Weniger Hürden für Haus- und Kinderärzte
Der Ständerat stimmt einem dringlichen Bundesgesetz zu. Diese ermöglicht bestimmten Ärzten bestimmte Abrechnungen durch die obligatorische Krankenversicherung.
Das Wichtigste in Kürze
- Das Parlament will einer medizinischen Unterversorgung entgegenwirken.
- Kinder- & Hausärzte können neu mehr Leistungen zulasten der Krankenversicherung abrechnen.
- Der Ständerat stimmte einem dringlichen Bundesgesetz zu.

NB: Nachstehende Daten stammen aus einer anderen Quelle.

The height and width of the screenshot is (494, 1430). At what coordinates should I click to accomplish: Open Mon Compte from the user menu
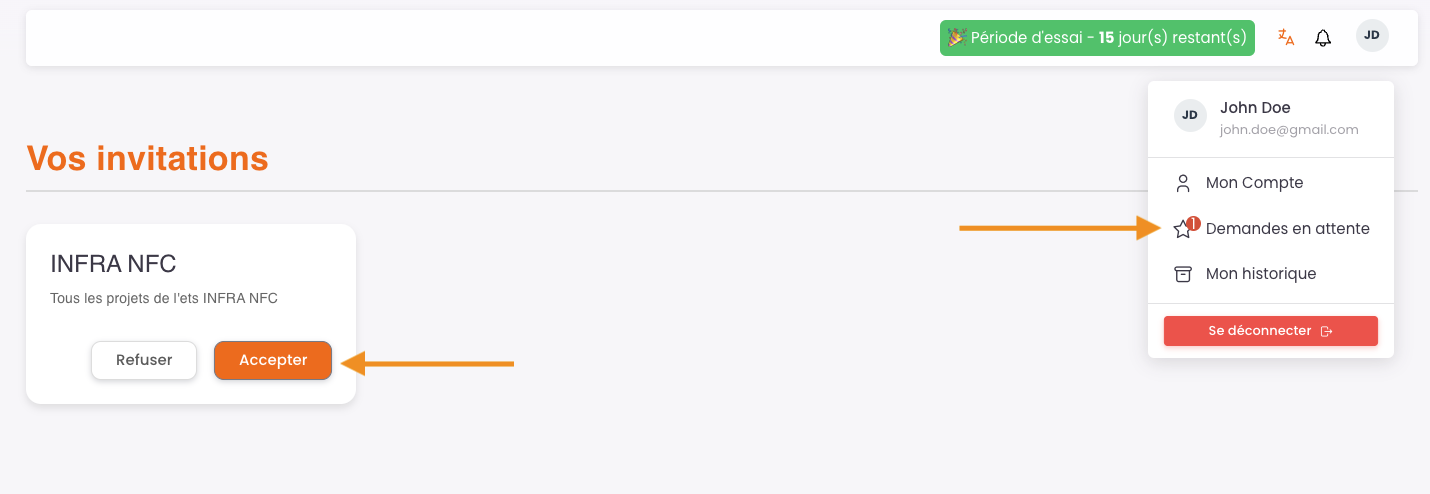coord(1254,183)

Hausärztinnen und Kinderärzte können neu unter bestimmten Voraussetzungen auch dann Leistungen zulasten der obligatorischen Krankenversicherung abrechnen, wenn sie noch nicht drei Jahre lang in einer anerkannten Schweizer Weiterbildungsstätte gearbeitet haben. Mit der Ausnahmeregelung will das Parlament einer medizinischen Unterversorgung in gewissen Bereichen entgegenwirken.
Als Zweitrat stimmte am Donnerstag der Ständerat einem entsprechenden dringlichen Bundesgesetz zu. Er fällte seinen Entscheid ohne Gegenstimmen.
Die Ausnahmeregelung ist bis Ende 2027 befristet. Ausgearbeitet hatte die Vorlage die Kommission für soziale Sicherheit und Gesundheit des Nationalrats (SGK-N). Den Anstoss dazu gab eine parlamentarische Initiative der Nationalratskommission.
Dreijährige Tätigkeitspflicht erst seit 2022
Konkret sieht der Entwurf vor, dass die Kantone Leistungserbringerinnen und -erbringer zulassen können, obwohl diese noch nicht die eigentlich gesetzlich vorgeschriebene dreijährige Erfahrung mitbringen. Möglich sein soll dies nach dem Willen der SGK-N in vier Bereichen: Der Allgemeinmedizin, der Kinder- und Jugendmedizin sowie der Kinder- und Jugendpsychiatrie respektive -psychotherapie.
Die dreijährige Tätigkeitspflicht gilt erst seit Anfang 2022. Sie betrifft ausländische Ärzte, die nicht in der Schweiz ausgebildet wurden. Ziel ist, dass die Betroffenen über die nötigen Sprachkenntnisse verfügen und mit den lokalen Gegebenheiten vertraut sind.
Grundsätzlich stelle man die Bestimmung nicht infrage, sagte Kommissionssprecher Erich Ettlin (Mitte/OW). Schon früh habe sich aber gezeigt, dass die heutige Formulierung unerwünschte Folgen habe. Sie erschwere es etwa Hausärzten, ihre Nachfolge zu regeln.
Natioanlrat-Entscheid über Dringlichkeit steht an
Der Bundesrat war mit dem Vorhaben grundsätzlich einverstanden. Die Ausnahmeregelung gelte nur befristet und stelle die Ziele der Qualitätssicherung und der Wirtschaftlichkeit nicht infrage, argumentierte er. Gesundheitsminister Alain Berset wies in der Debatte aber darauf hin, dass im ambulanten Bereich ein grösseres Angebot an Praxen fast automatisch höhere Kosten nach sich ziehe.
Charles Juillard (Mitte/JU) wollte Ausnahmen in allen Bereichen der Medizin zulassen. Er verwies insbesondere auf die schwierige Lage in Randregionen. Dort fehle es nicht nur an Allgemeinmedizinern, sondern auch an Spezialisten. Juillards Einzelantrag fand aber im Rat keine Mehrheit.
Der Nationalrat hatte die Vorlage bereits am Dienstag gutgeheissen. Sie geht dennoch nochmals in die grosse Kammer, da noch der Entscheid über die Dringlichkeit ansteht. Dieser dürfte jedoch eine Formalie sein.